The stretch from the line with "Given: Open the Boot Version dropdown" through the line with "1456x819 pixels." in the records below: write it out exactly, and nothing else.

[Provided records — start]

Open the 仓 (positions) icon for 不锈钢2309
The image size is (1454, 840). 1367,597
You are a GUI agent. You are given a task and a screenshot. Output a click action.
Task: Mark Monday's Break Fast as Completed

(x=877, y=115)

[Provided records — finish]
[Provided records — start]

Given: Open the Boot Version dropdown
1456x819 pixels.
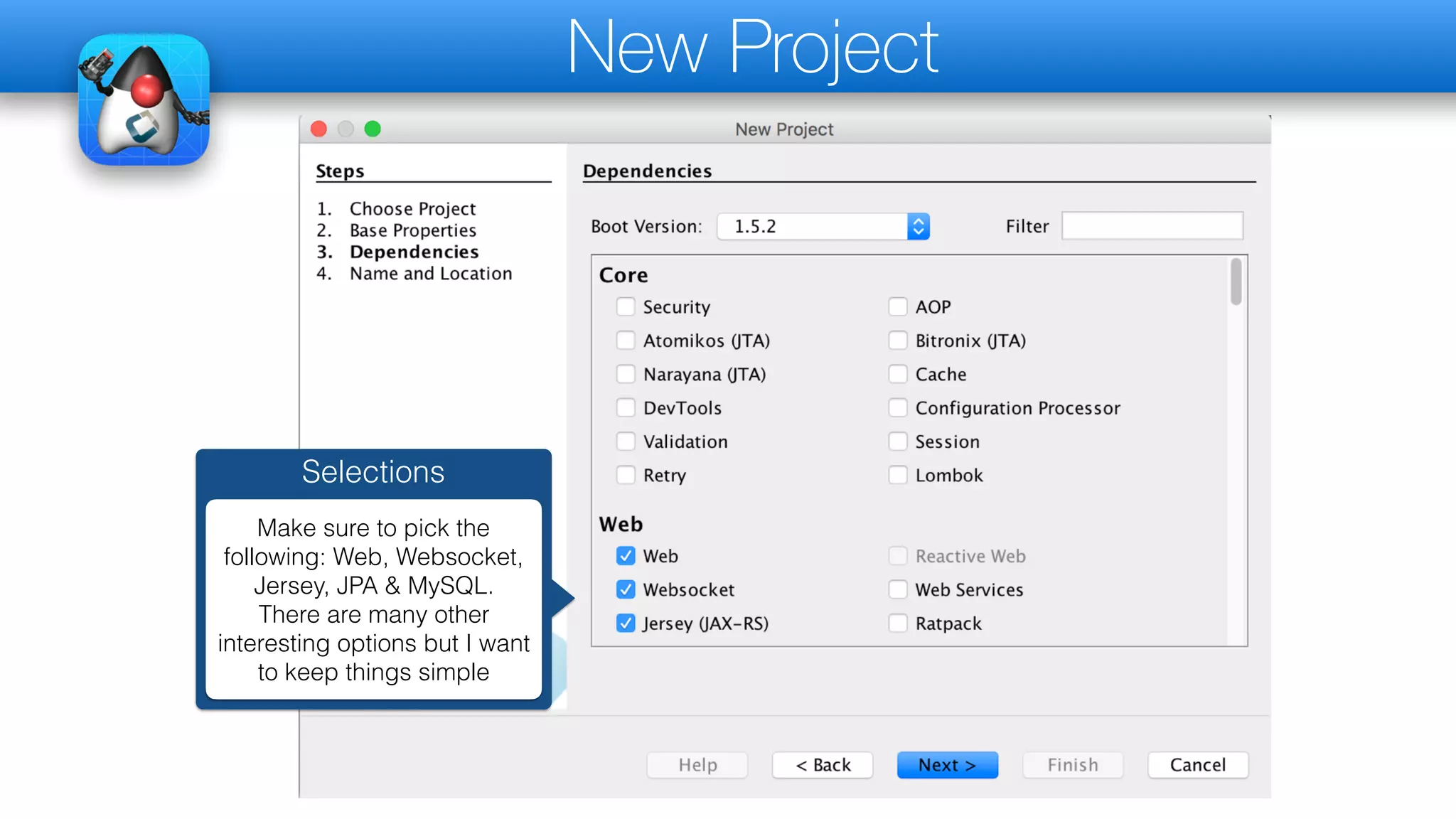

[Provided records — finish]

*Solved problem*:
Given: Open the Boot Version dropdown
1456x819 pixels.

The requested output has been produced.